Extrait du texte:
'''

Entre altruisme et mercantilisme
On découvre sans surprise que le Luxembourg est à la bourre – un constat déjà fait pour l’IVG par Larisa Faber et son équipe de „Good Girls“, dont on retrouve ici Nora Zrika – et que là où la juridiction est lente, le néolibéralisme, lui, ne l’est jamais, qui a créé, là où on le laisse faire, où on le laisse pousser comme une plante sauvage et omnivore (bref aux Etats-Unis, notamment), tout un micromarché avec des tarifs allant jusqu’à 200.000 euros, dont seuls 40.000 reviennent à la mère porteuse, qui fait pourtant tout le travail. Ce marché fleurit pourtant aussi dans d’autres pays: l’agence ukrainienne BioTexCom propose notamment un forfait à 60.000 euros, sorte de GPA Prime, avec l’assurance que le couple reviendra au bercail avec un enfant et un chauffeur qui vient vous chercher à l’aéroport.
Démantelant ces discours honteux que favorise bien évidemment une certaine extrême droite dont le discours s’appuie sur des mensonges déguisés en semi-vérités – en gros, comme la GPA serait principalement réservée aux homosexuels (ce qui est faux), elle serait une offense au lien biologique-sacré entre une mère – et dont quelques discours haineux nous parviendront à travers le collage sonore nappé de synthés de Malika Fankha, „Mettre au monde“ remet aussi les pendules à l’heure, non pas en recourant à un ton courroucé ou pamphlétaire, mais en tablant, avec clarté et concision, sur les faits, les désenchevêtrant du tissu de préjugés liés à la méconnaissance, à l’incompréhension ou au refus de vouloir savoir.
„Mettre au monde“ parvient ainsi à exposer simplement un procédé pourtant complexe, auquel sont liés des questions non seulement médicales, mais aussi éthiques, sociétales, féministes et mercantiles, entre autres parce que, on l’a vu, les lois, sauf celle du marché, sont lentes à se mettre en place. Ainsi, aux Etats-Unis, la donneuse d’ovocytes est payée mieux „quand elle est étudiante à Harvard“ et qu’elle a le „bon phénotype“: ça s’appelle de l’eugénisme et c’est un des risques de la GPA, que les futurs parents adoptifs veuillent se fabriquer un enfant sur mesure – „tes défauts à toi, t’es prêt à les transmettre à ton enfant, quoique … mais ceux des autres …“
Les ravis de la vie
Vers la fin de cette courte pièce dense, avant que le récit-cadre autour de Nicolas ne vienne la clôturer, un pan de l’utérus s’ouvre pour découvrir un plateau de télévision sur lequel se déroulera l’émission L’avis de la vie, au cours de laquelle des experts disposent de dix minutes pour éclaircir le public sur un sujet, pour répondre à des questions et pour éblouir. Sous la modération d’un Francesco Mormino en grande forme, drôlissime dans ces rares interventions, un juriste, un médecin et une féministe débattent des implications morales du sujet – c’est une manière ludique, jouissive, à laquelle avait recouru aussi Sophie Langevin à la fin de ses „Frontalières“, pour associer pédagogie, débat philosophique et un peu de jeu.

'''

Travail à faire:
(A) D'après l'extrait sur « Mettre au monde », à quel prix l'agence ukrainienne BioTexCom propose-t-elle son forfait ?
(B) S'il vous plaît, renvoyez sans changement le passage de l'extrait sur « Mettre au monde » qui s'ouvre sur les mots « Entre altruisme et » et se termine par « chercher à l’aéroport. ».
Les lignes ci-après forment un matériau indépendant de l'extrait.

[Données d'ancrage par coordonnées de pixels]
'''

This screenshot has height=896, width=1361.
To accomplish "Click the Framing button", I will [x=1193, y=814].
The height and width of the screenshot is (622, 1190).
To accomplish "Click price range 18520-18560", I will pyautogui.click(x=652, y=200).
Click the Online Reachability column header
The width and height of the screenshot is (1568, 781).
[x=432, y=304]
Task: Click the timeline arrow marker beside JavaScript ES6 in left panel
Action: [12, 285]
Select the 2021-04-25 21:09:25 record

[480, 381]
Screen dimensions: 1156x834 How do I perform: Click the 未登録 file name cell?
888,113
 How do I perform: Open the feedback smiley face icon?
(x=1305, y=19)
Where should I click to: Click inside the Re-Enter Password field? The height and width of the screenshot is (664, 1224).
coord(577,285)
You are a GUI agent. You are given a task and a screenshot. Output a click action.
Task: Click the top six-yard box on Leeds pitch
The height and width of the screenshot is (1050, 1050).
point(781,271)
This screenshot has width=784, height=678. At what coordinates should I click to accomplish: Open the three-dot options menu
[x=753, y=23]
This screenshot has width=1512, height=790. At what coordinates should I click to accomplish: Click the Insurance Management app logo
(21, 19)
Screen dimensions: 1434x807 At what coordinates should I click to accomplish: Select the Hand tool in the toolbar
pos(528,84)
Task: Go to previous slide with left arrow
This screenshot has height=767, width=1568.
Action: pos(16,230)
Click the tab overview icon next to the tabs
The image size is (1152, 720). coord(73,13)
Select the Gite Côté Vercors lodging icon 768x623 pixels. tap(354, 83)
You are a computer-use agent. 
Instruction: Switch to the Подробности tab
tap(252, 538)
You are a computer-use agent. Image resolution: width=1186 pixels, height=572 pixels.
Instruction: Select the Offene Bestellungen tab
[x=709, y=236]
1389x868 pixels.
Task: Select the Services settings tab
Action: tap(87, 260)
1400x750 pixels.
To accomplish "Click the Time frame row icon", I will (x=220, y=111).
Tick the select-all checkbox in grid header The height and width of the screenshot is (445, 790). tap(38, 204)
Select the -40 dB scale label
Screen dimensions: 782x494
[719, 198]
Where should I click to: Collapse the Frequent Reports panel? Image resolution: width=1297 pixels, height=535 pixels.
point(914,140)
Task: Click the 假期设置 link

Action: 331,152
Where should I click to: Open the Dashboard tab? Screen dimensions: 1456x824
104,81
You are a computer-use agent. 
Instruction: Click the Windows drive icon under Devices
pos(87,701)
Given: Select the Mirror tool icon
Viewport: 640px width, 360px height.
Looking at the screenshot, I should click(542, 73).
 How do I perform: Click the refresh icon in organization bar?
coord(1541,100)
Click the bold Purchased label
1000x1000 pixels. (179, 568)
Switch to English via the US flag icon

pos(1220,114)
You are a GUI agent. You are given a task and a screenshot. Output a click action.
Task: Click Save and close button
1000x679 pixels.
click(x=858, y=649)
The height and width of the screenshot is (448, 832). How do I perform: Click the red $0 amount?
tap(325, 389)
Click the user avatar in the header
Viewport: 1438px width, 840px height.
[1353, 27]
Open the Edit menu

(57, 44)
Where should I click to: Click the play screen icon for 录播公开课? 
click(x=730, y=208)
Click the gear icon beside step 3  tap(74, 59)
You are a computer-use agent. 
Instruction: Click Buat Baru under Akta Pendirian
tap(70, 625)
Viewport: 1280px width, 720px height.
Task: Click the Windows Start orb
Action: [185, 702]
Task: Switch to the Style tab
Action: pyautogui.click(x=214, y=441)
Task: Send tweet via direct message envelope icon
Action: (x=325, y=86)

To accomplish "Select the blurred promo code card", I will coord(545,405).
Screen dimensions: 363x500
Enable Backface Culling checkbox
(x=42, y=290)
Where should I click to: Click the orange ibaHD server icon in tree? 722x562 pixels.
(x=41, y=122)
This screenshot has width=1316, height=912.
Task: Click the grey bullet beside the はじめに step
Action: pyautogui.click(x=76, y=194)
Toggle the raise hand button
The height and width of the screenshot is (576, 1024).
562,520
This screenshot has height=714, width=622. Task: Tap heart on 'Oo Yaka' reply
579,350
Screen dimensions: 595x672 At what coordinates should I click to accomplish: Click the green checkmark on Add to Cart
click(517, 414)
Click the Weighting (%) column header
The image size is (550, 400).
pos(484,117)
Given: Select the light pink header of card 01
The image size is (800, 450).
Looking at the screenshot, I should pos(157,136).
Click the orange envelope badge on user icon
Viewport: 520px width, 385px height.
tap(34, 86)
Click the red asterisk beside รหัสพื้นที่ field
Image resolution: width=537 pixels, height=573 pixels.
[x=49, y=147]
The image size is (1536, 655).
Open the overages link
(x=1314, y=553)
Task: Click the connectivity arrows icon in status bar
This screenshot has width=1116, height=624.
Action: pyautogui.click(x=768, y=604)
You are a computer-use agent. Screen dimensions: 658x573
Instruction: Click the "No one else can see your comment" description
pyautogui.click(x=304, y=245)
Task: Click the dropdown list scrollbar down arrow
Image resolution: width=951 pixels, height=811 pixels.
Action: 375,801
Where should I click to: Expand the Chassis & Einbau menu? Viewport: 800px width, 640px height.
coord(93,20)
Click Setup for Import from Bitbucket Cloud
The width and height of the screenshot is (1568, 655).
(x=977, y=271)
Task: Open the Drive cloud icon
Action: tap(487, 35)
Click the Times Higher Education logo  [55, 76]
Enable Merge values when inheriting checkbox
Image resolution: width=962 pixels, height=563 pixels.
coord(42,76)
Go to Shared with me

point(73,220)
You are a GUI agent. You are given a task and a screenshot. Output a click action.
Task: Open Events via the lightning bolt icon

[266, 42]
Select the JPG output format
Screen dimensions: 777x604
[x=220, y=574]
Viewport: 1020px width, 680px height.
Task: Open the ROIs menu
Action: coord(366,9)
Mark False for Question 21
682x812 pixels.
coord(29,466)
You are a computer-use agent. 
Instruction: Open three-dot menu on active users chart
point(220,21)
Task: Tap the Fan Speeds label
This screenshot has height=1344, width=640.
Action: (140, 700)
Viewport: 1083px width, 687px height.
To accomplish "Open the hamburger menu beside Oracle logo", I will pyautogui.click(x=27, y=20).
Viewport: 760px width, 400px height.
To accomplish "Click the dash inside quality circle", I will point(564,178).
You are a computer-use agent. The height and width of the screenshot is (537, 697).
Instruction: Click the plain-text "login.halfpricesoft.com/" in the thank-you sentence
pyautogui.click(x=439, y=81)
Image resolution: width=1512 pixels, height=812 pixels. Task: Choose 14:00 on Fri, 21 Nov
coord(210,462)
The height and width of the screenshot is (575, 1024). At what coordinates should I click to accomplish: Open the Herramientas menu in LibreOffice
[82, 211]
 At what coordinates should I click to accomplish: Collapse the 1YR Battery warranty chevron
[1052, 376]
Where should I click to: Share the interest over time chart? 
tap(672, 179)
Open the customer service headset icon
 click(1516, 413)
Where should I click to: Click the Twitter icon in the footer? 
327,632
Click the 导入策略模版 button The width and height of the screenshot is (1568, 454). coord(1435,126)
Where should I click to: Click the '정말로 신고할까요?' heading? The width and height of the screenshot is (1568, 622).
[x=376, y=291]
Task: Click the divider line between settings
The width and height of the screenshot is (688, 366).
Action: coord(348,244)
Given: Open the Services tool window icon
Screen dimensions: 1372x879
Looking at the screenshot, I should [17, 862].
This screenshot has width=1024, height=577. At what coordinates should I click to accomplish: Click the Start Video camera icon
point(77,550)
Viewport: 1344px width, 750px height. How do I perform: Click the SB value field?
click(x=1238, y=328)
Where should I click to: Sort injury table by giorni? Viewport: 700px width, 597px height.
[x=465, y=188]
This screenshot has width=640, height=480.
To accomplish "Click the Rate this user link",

'''

Résultats par tâche:
(A) 60.000 euros.

(B)
Entre altruisme et mercantilisme
On découvre sans surprise que le Luxembourg est à la bourre – un constat déjà fait pour l’IVG par Larisa Faber et son équipe de „Good Girls“, dont on retrouve ici Nora Zrika – et que là où la juridiction est lente, le néolibéralisme, lui, ne l’est jamais, qui a créé, là où on le laisse faire, où on le laisse pousser comme une plante sauvage et omnivore (bref aux Etats-Unis, notamment), tout un micromarché avec des tarifs allant jusqu’à 200.000 euros, dont seuls 40.000 reviennent à la mère porteuse, qui fait pourtant tout le travail. Ce marché fleurit pourtant aussi dans d’autres pays: l’agence ukrainienne BioTexCom propose notamment un forfait à 60.000 euros, sorte de GPA Prime, avec l’assurance que le couple reviendra au bercail avec un enfant et un chauffeur qui vient vous chercher à l’aéroport.